The principle task of the hospital was rehabilitation in order to return the men to the front as soon as possible. Their mental wellbeing was of great concern to the commandant who encouraged visiting concert parties to perform. Equally the men entertained the nurses and local people; here the men rehearse a play – a comedy with two villains in the dock, a judge with a cotton wool wig and a ‘fair injured maiden’ on the right.
Some would have been seen out and about the area on route marches and a ‘regular’ was drafted in to knock them into shape. The Daily Mirror (June 1917) featured the marriage of Sergeant Carter who may have been known at the hospital in this capacity.
Forming a guard of honour was something that a later set of men did when VAD Daisy Chamberlayne married Dr Johnson RAMC in September of the same year.
There was an occasion for volunteers, scouts, VADs and patients to gather in the church for the day of prayer and thanksgiving on 6th January 1918. With still more fighting to come in the year ahead, the County Annual Red Cross meeting in April talked of urgent staff shortages as 150 Warwickshire VAD nurses, including Daisy Chamberlayne from Southam, had gone to France.
There was no water available at the hospital – not even a well or pump – until finally a water diviner found a supply in the grounds. Previously water had been carried by VADs and patients from the pump on Welsh Road. It was an onerous task to carry, in all weathers, water to provide for all the physical needs of the hospital patients and staff, and that needed for cooking, washing and cleaning.
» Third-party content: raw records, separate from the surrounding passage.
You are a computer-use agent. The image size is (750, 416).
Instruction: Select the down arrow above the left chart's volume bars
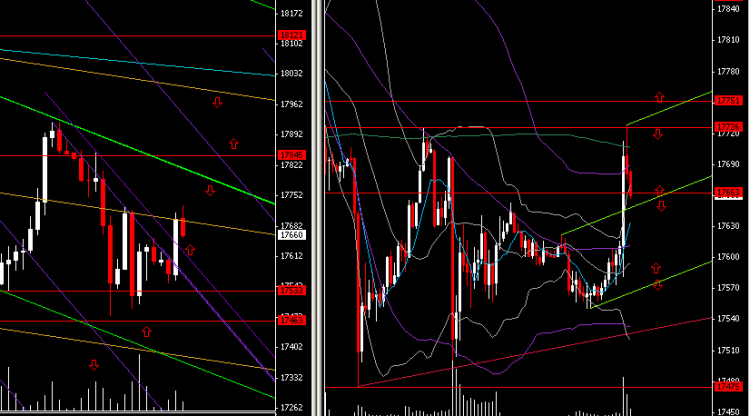tap(94, 365)
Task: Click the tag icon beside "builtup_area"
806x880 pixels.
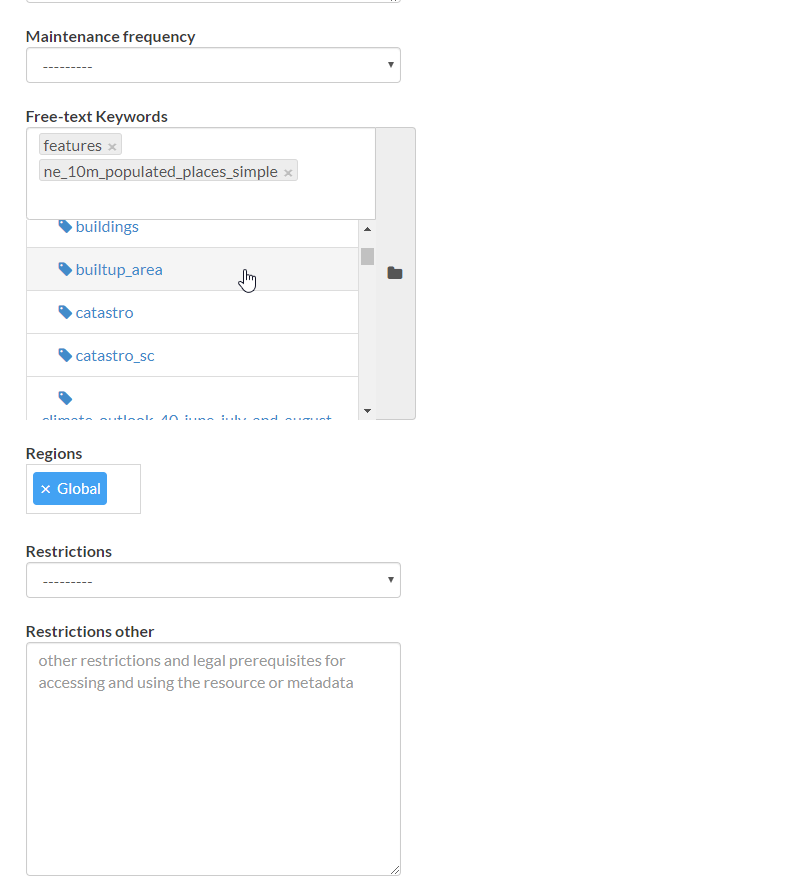Action: click(x=64, y=269)
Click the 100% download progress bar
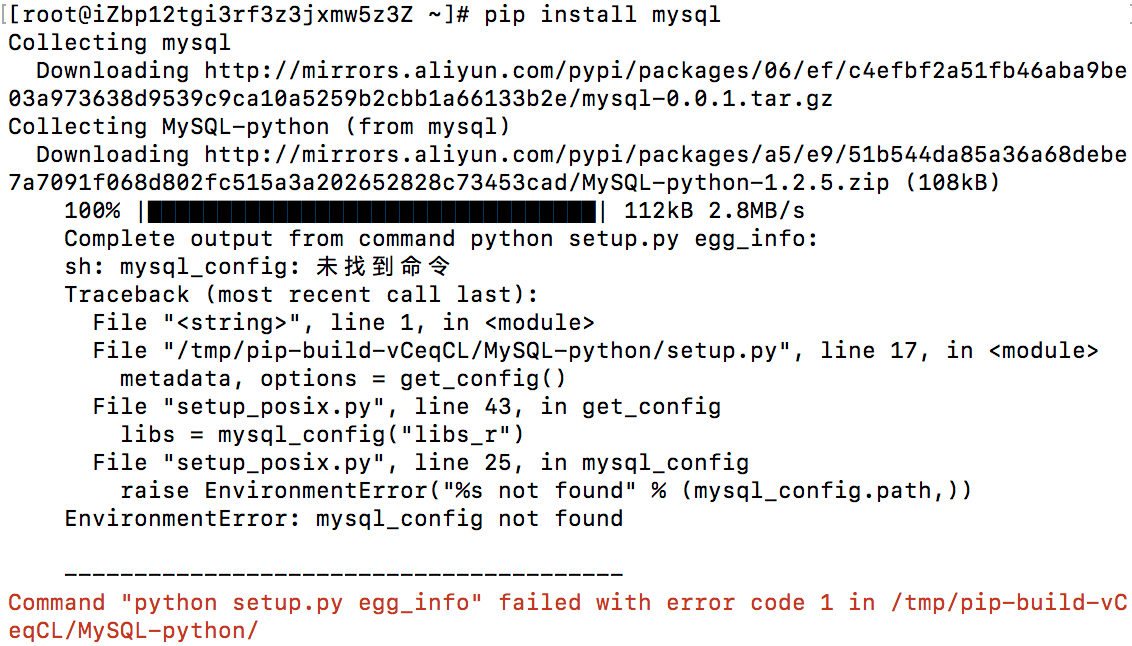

Many of the men were the ‘walking wounded’, that is those suffering from the severe effects of gas inhalation and others who were in what today would be classed as in a state of trauma – physically, mentally and emotionally unable to coordinate their thinking and actions after exposure to extreme gunfire and the horror of the bestiality of the battle fields of industrial warfare. All the ‘walking wounded’ together with the ‘cot’ cases it was believed needed fresh air. Hospital windows in all wards were flung wide and the outdoor ward (see below) had open sides that were kept open all day, and night, and in all weathers.
There remained a chronic need for nursing as the flu pandemic hit civilians, medical staff and soldiers alike. Despite numerous deaths in the town the hopital fund-raising continued. Whilst the hospital closed officially on 14th April 1919 it remained open until the end of that month. It is not recorded if there was a closing ceremony. When the Leamington VAD hospital ‘The Warren’ closed, their ‘Laying up of flags’ included a church service and a special dinner followed by a procession through the streets to the station accompanied by a band, with the men, by then back in khaki led by the Commandant and accompanied by the nurses whose hankies were waved as the train left.
This fancy dress picture – patients, VADs and professional nurses all taking parts in a Pierrot Troupe – was taken in Autumn 1918. It appears to epitomise the strength and goodwill of an establishment working and relaxing together. Their play was dedicated to the ‘Memory of Happy Days’.
At Southam more than 1,000 patients had passed through the hospital. There were no deaths, and no crime and no incidents of falling out. Lady Shuckbrough ran a tight ship, devoting herself ‘heart and soul’ as Leamington Courier reported, to her ‘men in blue’.
Some of the final work for staff and the volunteers must have been the preparation for the disposal of the furniture and fittings. In June 1919 the Commandant instructed Auctioneers Locke and Son as this advertisement from Leamington Morning News 13 June 1919 shows.
This final photograph is perhaps the most complete portrait of what the Grange at Southam afforded to injured soldiers. It shows the dining room (the conservatory extreme left), the windows flung wide and the steps leading to the extensive garden. The men sit at the window as they enjoy a peaceful, calm environment. One soldier wrote home saying ‘can you imagine a more beautiful place’.